US forces in the major oil city, he said, were "more than sufficient" to assure its security, although there were few signs of their presence.

Kurdish fighters were certainly less visible in the city Saturday, in contrast to the previous 48 hours when they poured in to Kirkuk to celebrate the capture of the ethnic Kurd-majority city they view as their historic capital and which had remained under Baghdad's control when the autonomous Kurdish zone emerged in 1991.

Turkey, which has a sizeable and restive Kurdish minority, has repeatedly threatened to intervene militarily in northern Iraq if Kurdish forces seized Kirkuk and nearby Mosul, which control access to major oilfields in the area.

Kirkuk was seized by Kurdish fighters backed by US special forces almost unopposed on Thursday. Hundreds of Kurdish policemen later arrived to try to restore order when the situation began spinning out of control.

However the US troops supposed to replace the Kurdish fighters and fill the power vacuum had by Saturday yet to make their presence felt here.
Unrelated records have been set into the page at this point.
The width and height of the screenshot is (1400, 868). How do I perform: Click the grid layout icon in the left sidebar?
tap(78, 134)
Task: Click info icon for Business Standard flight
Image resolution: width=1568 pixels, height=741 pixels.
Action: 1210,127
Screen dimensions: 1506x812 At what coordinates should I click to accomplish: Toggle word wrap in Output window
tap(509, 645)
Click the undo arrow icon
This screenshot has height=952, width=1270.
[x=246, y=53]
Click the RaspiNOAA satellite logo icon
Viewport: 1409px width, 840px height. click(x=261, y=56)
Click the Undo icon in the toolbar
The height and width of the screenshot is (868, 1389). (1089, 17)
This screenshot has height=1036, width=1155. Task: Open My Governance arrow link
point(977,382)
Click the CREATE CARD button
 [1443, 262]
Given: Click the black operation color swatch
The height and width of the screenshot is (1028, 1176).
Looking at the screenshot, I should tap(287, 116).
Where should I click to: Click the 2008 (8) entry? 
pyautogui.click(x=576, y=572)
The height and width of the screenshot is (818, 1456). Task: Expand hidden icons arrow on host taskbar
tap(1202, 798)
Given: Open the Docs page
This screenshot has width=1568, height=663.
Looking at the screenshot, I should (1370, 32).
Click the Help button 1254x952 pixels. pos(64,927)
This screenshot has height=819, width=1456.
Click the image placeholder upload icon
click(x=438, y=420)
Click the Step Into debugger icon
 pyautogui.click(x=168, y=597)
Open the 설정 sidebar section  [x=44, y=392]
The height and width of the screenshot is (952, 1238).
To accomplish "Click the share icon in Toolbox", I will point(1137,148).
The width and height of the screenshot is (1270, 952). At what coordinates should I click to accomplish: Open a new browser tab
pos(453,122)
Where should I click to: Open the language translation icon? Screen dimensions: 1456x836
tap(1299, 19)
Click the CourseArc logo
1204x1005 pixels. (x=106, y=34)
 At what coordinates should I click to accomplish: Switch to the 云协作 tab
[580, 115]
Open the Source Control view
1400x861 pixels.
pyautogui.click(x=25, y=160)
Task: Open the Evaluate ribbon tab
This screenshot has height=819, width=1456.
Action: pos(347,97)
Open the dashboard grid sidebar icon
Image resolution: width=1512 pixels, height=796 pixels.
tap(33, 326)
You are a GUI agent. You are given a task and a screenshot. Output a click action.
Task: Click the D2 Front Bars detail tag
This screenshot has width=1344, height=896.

The arrival of US reinforcements had been slated for Friday, but Rostam could not say whether they had arrived.

Several witnesses spoke of reinforcements pouring in, and local PUK chief Omar Fatah said "several thousand" US troops had arrived -- a figure that was impossible to verify.

US troops set up checkpoints in Kirkuk overnight, but had disappeared by the morning, and Rostam acknowledged that he did not know exactly where they were.

Kirkuk's airport, where the US troops could be posted, was sealed off.

Despite the continuing uncertainty over who was in charge, Fatah said widespread looting in the city had calmed -- even though his office continued to be bombarded with complaints over stolen property, as well as the lack of water and electricity.

Around 100 youths armed with sticks and iron bars also appeared at the governors office, shouting "stop the thieves or will stop them ourselves".

Members of the city's ethnic Turkmen community, seen by many senior Iraqi Kurds as Ankara's fifth column in an area once part of the Ottoman Empire, also claimed they were being singled out by looters.

However senior officials here sought to calm rumours that a particular ethnic group was bearing the brunt of the lawlessness, hoping to calm northern Iraq's ethnic tensions.

Kirkuk was "ethnically cleansed" under the rule of Saddam Hussein, who expelled many of its original inhabitants and replaced them with Arabs.

With Kirkuk's fall, thousands of Kurdish exiles flooded back in, vowing to reclaim their confiscated property, by force if necessary, sparking fears among city's Arab and Turkmen residents.